▶ _Exercise requirements_
Please reproduce, exactly and with nothing added, the line containing "Viewport: 1288px width, 532px" and every line after it to the end of the records.

Collected data entries
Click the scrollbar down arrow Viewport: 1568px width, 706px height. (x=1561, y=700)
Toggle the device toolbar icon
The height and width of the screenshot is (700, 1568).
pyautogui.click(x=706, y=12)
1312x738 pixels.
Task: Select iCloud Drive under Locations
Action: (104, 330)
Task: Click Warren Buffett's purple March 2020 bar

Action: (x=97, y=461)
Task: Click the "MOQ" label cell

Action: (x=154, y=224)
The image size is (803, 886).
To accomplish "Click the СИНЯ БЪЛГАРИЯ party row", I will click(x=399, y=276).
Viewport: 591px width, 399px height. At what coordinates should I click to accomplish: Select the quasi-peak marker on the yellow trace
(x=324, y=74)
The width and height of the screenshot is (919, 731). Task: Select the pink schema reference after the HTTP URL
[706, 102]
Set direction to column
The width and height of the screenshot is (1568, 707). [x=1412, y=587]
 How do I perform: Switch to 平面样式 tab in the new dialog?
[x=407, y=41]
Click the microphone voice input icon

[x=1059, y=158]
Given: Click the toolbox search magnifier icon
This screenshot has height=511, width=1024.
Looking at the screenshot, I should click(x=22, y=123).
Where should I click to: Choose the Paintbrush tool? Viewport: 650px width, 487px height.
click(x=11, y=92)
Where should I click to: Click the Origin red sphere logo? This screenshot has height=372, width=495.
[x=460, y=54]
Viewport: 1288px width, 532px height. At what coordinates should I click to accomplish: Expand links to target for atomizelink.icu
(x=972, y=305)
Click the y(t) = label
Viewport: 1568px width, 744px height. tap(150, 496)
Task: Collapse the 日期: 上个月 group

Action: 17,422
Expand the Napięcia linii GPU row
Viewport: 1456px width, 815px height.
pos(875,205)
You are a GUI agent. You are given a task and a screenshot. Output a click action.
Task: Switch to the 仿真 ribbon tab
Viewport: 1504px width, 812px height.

▶ _Expected output_
Viewport: 1288px width, 532px height. At what coordinates should I click to accomplish: Expand links to target for atomizelink.icu
(x=972, y=305)
Click the y(t) = label
Viewport: 1568px width, 744px height. tap(150, 496)
Task: Collapse the 日期: 上个月 group

Action: 17,422
Expand the Napięcia linii GPU row
Viewport: 1456px width, 815px height.
pos(875,205)
You are a GUI agent. You are given a task and a screenshot. Output a click action.
Task: Switch to the 仿真 ribbon tab
Viewport: 1504px width, 812px height.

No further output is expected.